We are all struggling with technical debt, so it’s important to recognize that adding to the codebase is not usually the best way to deal with a problem.
“The best senior engineers that I’ve worked with are the ones that worked the hardest to not have to write more code,” Majors said.
A successful on call rotation is a way of getting creative with fixing things within the current codebase, not adding to it. Often it’s fixing things that have been broken for awhile, too, because so much of software development is focused on building and building more and more features.
On Call Greatness Tip #3: Services Need Owners, not Operators.
Majors talked about the problem DevOps is supposed to solve, where developers are “the absentee fathers of software development” who just toss things over a wall. By having devs on call, it gives a better sense of ownership and care for that work.
She says that software is a long-term commitment and that everyone has to be involved in its maintenance because otherwise, it’s simply too much time-consuming work to successfully accomplish.
On Call Greatness Tip #4: Take Advantage of That Time to Fix Things.
As a developer or an on call manager already woken up by your pager, there are small things you can do that make for better software. And these are usually the things you just don’t have time to do during your regular daily grind.

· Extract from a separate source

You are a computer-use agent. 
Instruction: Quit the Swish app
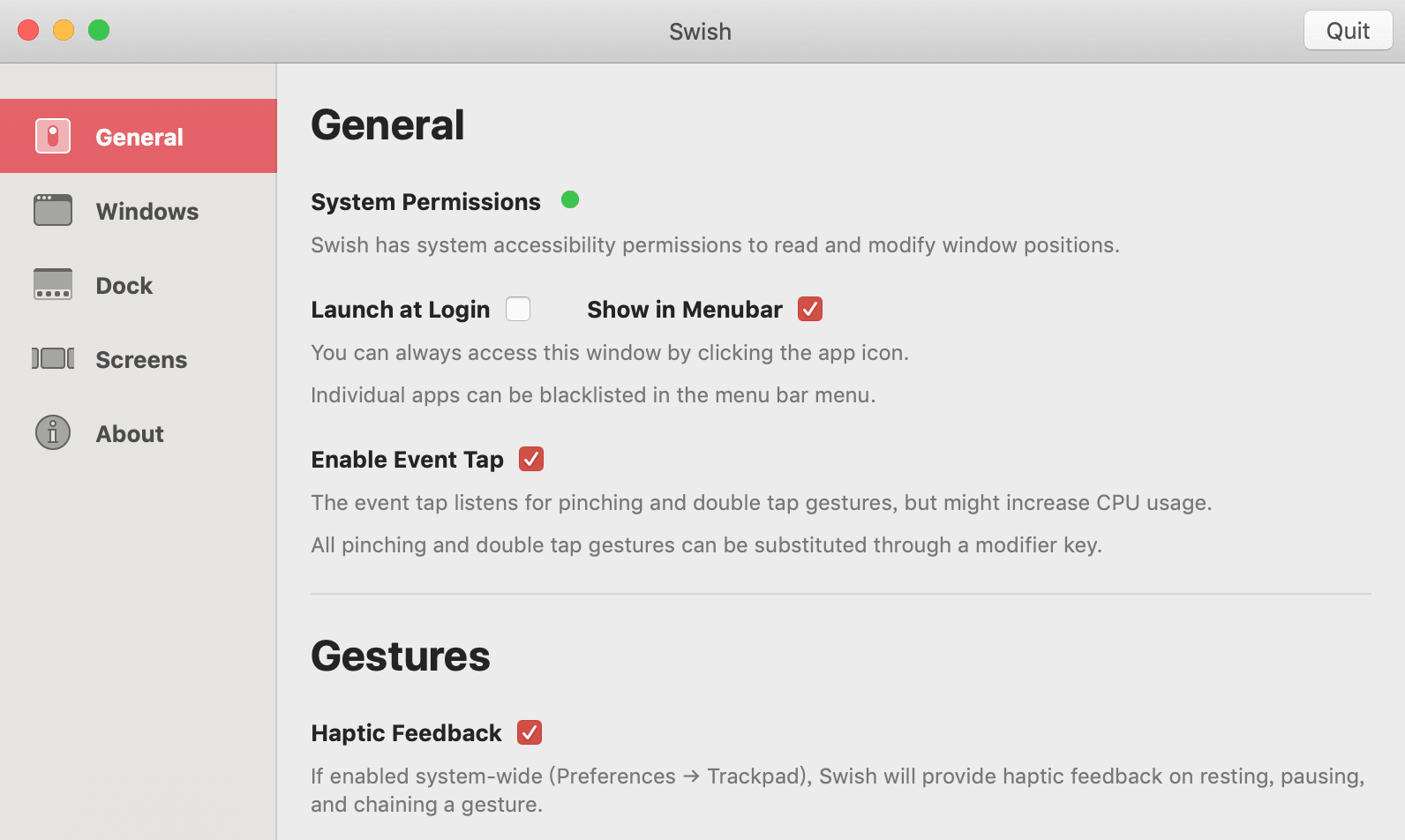click(1348, 31)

You can answer support tickets. You can fix staging areas and continuous testing. You can fix unreliable tests and other test failures in shared systems. You can answer tech support and reply to shared inboxes. You can track down security bug bounty reports.
When you are focused on the code during off hours, you are able to focus on caring more about less, including focusing on resiliency which of course is also focusing on sustainability.

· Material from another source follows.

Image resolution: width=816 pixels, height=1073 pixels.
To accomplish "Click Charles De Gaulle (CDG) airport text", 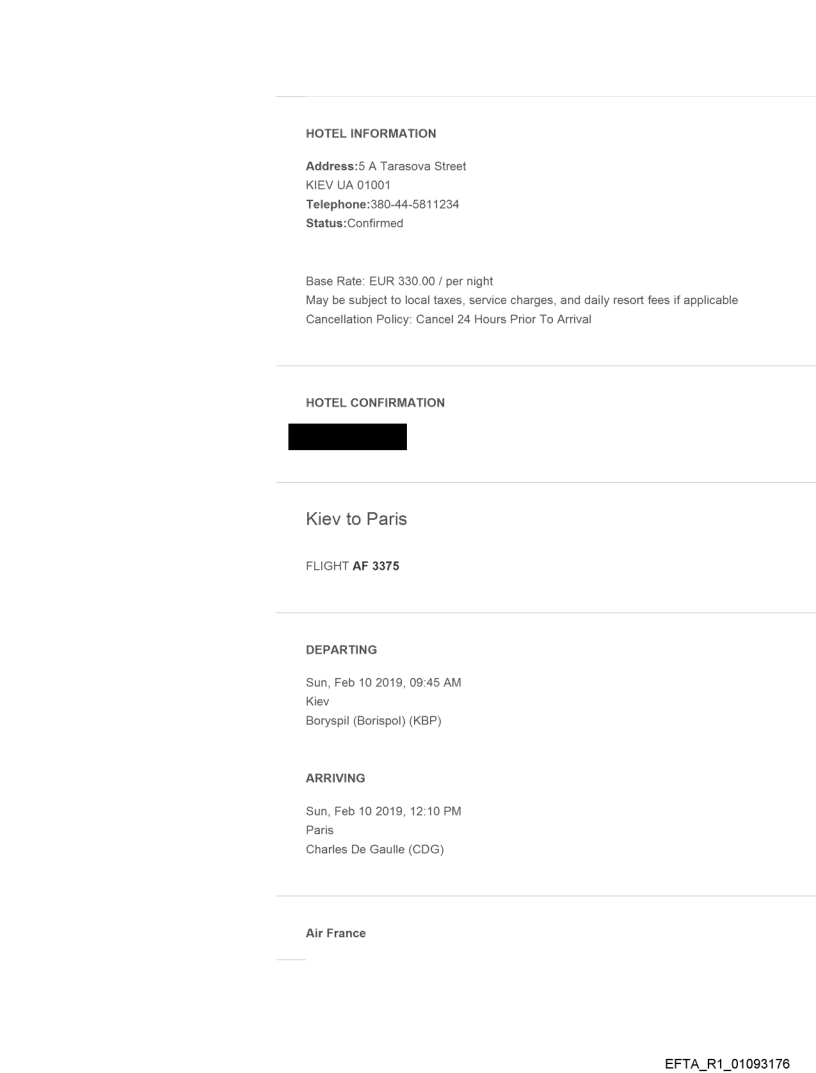I will point(375,848).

On Call Greatness Tip #5: Signal That you Value this Work (and Actually Value This Work)
Appreciation is one of if not the most important motivator in any work. If you are facilitating people waking up in the middle of the night to fix broken software, you better make sure they not only know their work is appreciated, but that what they are doing matters, to you, to the project, and to the clients.
As an on call manager, you must always remember that you are responsible for waking people up in the middle of the night. That’s why Majors argues the manager should take herself out of the rotation, not because she’s better than it, but because she’s then ready and able to jump in and help when needed. When a developer has been up all night dealing with broken software, the manager should be the one to say “Stay home,” and then cover for that person.

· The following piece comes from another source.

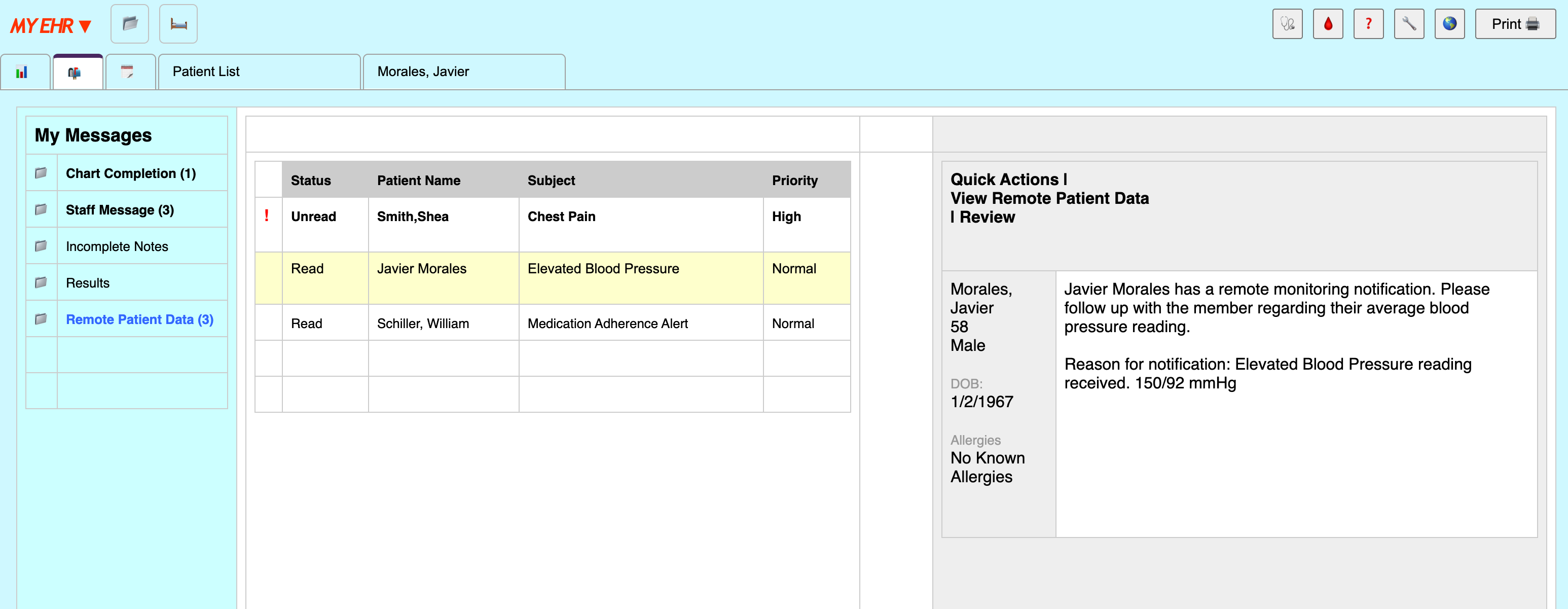This screenshot has height=609, width=1568.
Task: Click the hospital bed icon button
Action: (x=178, y=24)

Finally, Majors reminded us that “a lot of these things do not require to be paged in the middle of the night, avoid that as much as possible.”
In an on call rotation, “You should not get paged unless the world is on fire.” — Charity Majors
She managing an on call rotation is all about modeling a compassionate company culture. And that sometimes just means applying common sense like never paging new parents: “You should not have more than one thing waking you up in the middle of the night.”
Decide what you will support and what you will not, so pagers aren’t going off for anything more than what’s necessary.
As a manager of an on call team, get creative and try to implement small incentives, positive social pressure and team cohesion.
And believe in your team.
“Don’t be afraid to ask for hard things — people want to be asked to step up and do amazing things with you,” Majors said. “This way, your on call rotation, instead of being the sentence of death, it’s something you can look forward to.”